Sebbene non tutti i presidi ospedalieri seguono le indicazioni sotto riportate, la normativa è chiara e dovrebbe essere rispettata.

Anche lo straniero non in regola con il permesso di soggiorno ha il diritto di vaccinarsi. Può recarsi presso qualsivoglia struttura ospedaliera per il rilascio del STP (stranieri temporaneamente presenti), per il quale non è previsto essere in possesso del codice fiscale, quanto unicamente fornire le proprie generalità. Tale richiesta non comporta da parte dei sanitari alcun obbligo di segnalazione dell’irregolarità dello straniero alle Autorità competenti.

Nelle FAQ- COVID-19 redatte dall’Agenzia Italiana del Farmaco (AIFA), risulta infatti che non sussistono impedimenti affinché lo straniero possa vaccinarsi, seppur non detenga il Codice Fiscale o il permesso di soggiorno.

 www.aifa.gov.it/domande-e-risposte-su-vaccini-covid-19 

“I destinatari della vaccinazione per COVID-19:

 

  1. Chi ha diritto alla vaccinazione?

Tutte le persone residenti o comunque presenti sul territorio italiano con o senza permesso di soggiorno o documenti di identità, inclusi i possessori del codice STP (Stranieri Temporaneamente Presenti) o ENI (Europeo Non Iscritto), i detentori del Codice Fiscale numerico o quanti ne sono privi, i possessori di tessera sanitaria scaduta e che rientrano nelle categorie periodicamente aggiornate dal Piano Vaccinale.”
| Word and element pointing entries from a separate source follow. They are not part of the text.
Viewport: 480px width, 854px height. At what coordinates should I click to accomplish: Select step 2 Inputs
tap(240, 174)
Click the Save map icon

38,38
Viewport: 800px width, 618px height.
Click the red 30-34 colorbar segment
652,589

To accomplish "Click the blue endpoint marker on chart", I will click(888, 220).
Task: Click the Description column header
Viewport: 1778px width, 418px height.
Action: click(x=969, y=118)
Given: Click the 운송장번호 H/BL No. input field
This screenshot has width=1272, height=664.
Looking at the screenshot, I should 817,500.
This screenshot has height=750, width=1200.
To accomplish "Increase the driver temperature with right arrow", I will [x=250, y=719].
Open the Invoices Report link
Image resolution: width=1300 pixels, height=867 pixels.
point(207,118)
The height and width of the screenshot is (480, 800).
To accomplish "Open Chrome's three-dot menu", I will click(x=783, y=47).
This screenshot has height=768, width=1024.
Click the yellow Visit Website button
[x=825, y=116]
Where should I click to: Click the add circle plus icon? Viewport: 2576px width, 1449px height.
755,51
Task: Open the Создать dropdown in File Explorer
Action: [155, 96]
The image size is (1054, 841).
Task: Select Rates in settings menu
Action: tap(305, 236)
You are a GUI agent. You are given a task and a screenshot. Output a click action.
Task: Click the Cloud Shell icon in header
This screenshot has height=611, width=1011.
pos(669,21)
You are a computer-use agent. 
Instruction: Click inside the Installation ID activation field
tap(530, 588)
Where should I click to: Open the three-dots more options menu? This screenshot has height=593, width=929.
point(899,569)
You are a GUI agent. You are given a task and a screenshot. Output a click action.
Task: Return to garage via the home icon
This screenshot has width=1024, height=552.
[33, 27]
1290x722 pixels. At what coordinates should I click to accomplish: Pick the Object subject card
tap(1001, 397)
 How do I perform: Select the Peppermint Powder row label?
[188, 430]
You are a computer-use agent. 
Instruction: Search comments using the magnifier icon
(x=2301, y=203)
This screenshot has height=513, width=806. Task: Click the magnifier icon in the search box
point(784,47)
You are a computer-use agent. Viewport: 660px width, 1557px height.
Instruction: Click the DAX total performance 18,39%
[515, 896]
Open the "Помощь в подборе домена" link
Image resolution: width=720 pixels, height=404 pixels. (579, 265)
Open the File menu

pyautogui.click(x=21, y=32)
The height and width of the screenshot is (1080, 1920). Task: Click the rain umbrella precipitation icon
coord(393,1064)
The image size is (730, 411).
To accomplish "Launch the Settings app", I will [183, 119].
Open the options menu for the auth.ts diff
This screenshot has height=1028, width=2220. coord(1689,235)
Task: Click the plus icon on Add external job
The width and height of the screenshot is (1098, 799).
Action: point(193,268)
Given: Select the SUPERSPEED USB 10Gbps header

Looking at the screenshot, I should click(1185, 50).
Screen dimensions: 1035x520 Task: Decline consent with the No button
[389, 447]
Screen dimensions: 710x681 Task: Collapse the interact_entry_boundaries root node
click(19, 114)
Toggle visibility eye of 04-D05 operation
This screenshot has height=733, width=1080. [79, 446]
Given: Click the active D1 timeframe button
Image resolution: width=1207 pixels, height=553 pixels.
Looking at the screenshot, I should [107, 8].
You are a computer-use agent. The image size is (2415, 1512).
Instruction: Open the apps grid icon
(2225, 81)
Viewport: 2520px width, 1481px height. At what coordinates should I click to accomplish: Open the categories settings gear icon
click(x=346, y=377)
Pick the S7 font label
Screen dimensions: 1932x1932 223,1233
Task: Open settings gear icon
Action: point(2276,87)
Qualora si voglia procedere con la vaccinazione contro il COVID-19, è espressamente previsto che non vi sia alcun tipo di segnalazione se lo straniero non sia in regola con le norme di soggiorno. La suddetta disposizione, per quel che riguarda la città di Viterbo, è consultabile sul sito della ASL www.asl.vt.it/Cittadino/stranieri/nota_informativa_STP_ENI.pdf, nella nota informativa per l’assistenza ai cittadini non appartenenti all’Unione europea e non in regola con le norme relative all’ingresso ed al soggiorno sul territorio nazionale.